Family-owned sheet-metal shops with 15–60 employees, OEM maintenance departments, and prototyping centres are the main audience. They value a machine that can cut thin stainless one minute and 20 mm mild steel the next without lens exchange. The refurbished price bracket also makes sense for start-ups who need professional equipment but prefer to keep CapEx within the VAT reclaim period.
Two paragraphs follow explaining site prep. A level reinforced floor rated at 5 t/m² is mandatory, along with a 6 bar dry shop air line and a drain for the chiller. The laser head requires ambient temperature between 15 °C and 35 °C. TRUMPF recommends a minimum overhead clearance of 3.2 m to comfortably open service doors. Compliance with DIN-EN 60825-4 Class 1 is achieved via fully interlocked cabin.

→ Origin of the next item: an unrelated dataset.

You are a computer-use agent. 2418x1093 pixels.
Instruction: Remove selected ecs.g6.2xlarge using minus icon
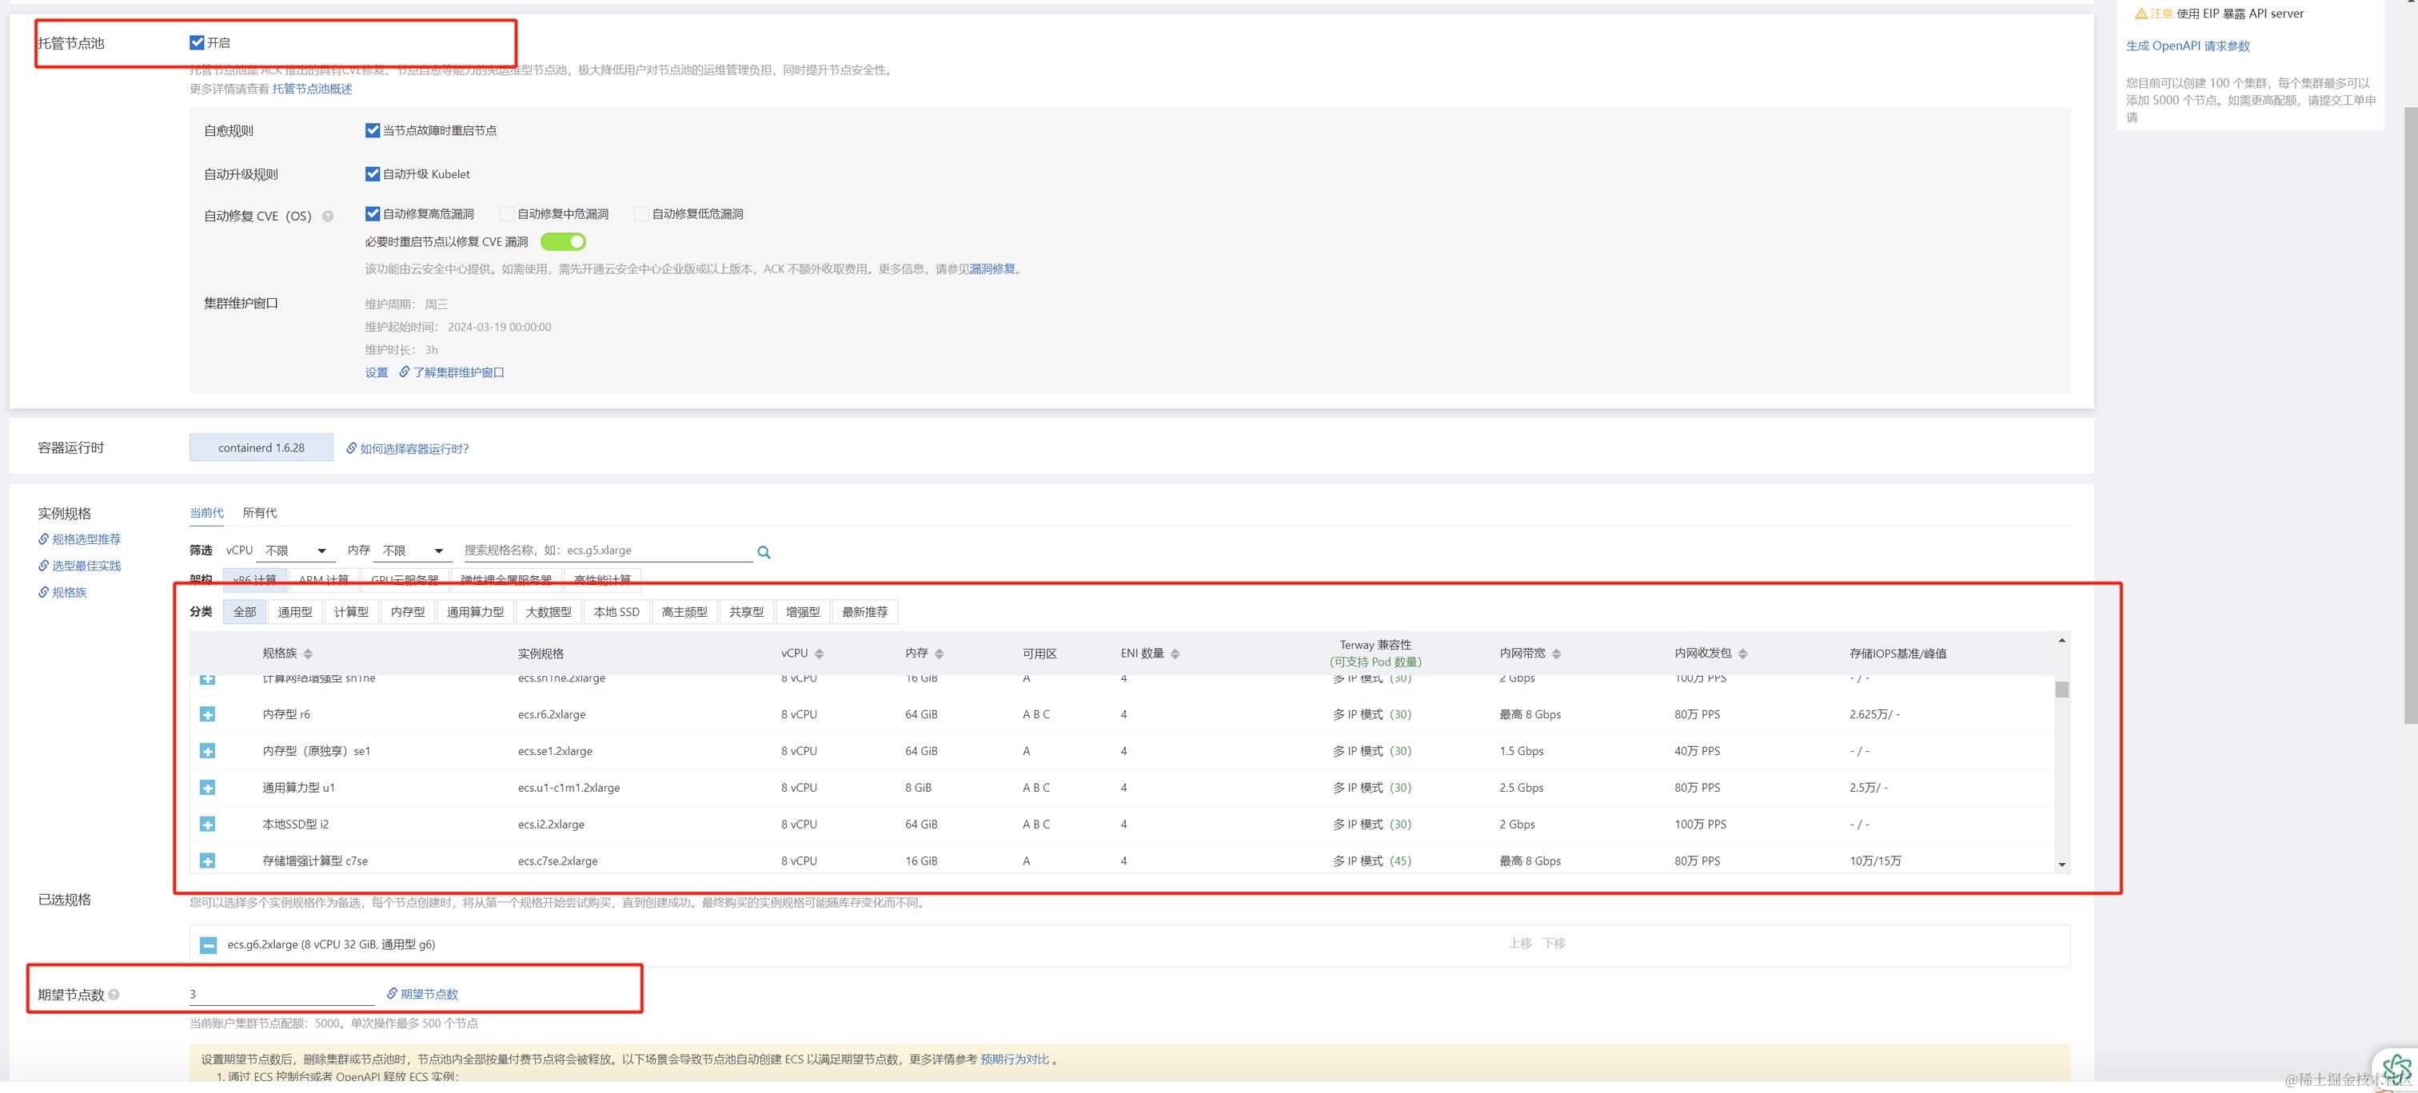pyautogui.click(x=208, y=946)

Refurbish includes a 6-month parts warranty covering resonator, drives, CNC and electronics. Original operating manuals and electrical diagrams come in both German and English. Spare parts list matches TRUMPF article numbers, easing procurement through any authorised channel.
After reviewing verified cut data, maintenance records and real-world testimonials, the TruLaser 3030 fiber (L491) refurbished stands out as a practical workhorse for mixed-material shops. Its blend of 4 kW power, moderate footprint and proven German build quality helps owners keep lead times short without over-investing in wattage they seldom use.
Below is one last list framed by an introductory and closing sentence. For many decision-makers these points seal the deal.
In short, the machine delivers professional cutting quality, manageable upkeep and reliable resale value — a combination that keeps it on purchasing shortlists across Europe.